» TASK BRIEF: Below are entries. Copy exactly the lines running from the line that holds "Delete the ops-coffee API key" to the line that holds "Click the red", with both ends included.
──────
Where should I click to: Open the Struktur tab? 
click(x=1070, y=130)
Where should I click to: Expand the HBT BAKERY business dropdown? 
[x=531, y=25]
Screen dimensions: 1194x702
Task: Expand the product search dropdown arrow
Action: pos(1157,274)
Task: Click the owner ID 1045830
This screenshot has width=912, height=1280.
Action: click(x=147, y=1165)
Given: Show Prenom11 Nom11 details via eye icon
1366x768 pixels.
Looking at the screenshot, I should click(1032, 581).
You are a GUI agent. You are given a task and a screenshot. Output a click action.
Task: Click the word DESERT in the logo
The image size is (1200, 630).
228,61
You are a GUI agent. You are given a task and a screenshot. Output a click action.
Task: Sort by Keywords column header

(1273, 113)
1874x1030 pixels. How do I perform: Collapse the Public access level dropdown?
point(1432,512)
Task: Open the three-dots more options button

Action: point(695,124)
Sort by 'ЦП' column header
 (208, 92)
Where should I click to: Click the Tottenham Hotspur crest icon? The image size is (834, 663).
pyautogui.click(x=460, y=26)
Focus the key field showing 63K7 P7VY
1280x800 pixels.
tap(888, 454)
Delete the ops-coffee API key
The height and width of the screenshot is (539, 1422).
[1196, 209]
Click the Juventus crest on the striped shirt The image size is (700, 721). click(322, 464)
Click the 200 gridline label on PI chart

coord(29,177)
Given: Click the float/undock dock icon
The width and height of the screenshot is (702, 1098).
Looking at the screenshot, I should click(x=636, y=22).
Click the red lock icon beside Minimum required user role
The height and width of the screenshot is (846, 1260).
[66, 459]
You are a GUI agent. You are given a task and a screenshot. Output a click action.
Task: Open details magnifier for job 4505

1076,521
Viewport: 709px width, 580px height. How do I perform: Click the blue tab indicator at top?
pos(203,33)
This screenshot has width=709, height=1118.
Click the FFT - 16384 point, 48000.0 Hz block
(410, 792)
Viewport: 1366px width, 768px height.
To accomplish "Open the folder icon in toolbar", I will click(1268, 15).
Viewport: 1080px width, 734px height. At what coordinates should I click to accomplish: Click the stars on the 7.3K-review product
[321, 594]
──────
» YOUR RESPONSE:
Delete the ops-coffee API key
The height and width of the screenshot is (539, 1422).
[1196, 209]
Click the Juventus crest on the striped shirt The image size is (700, 721). click(322, 464)
Click the 200 gridline label on PI chart

coord(29,177)
Given: Click the float/undock dock icon
The width and height of the screenshot is (702, 1098).
Looking at the screenshot, I should click(x=636, y=22).
Click the red lock icon beside Minimum required user role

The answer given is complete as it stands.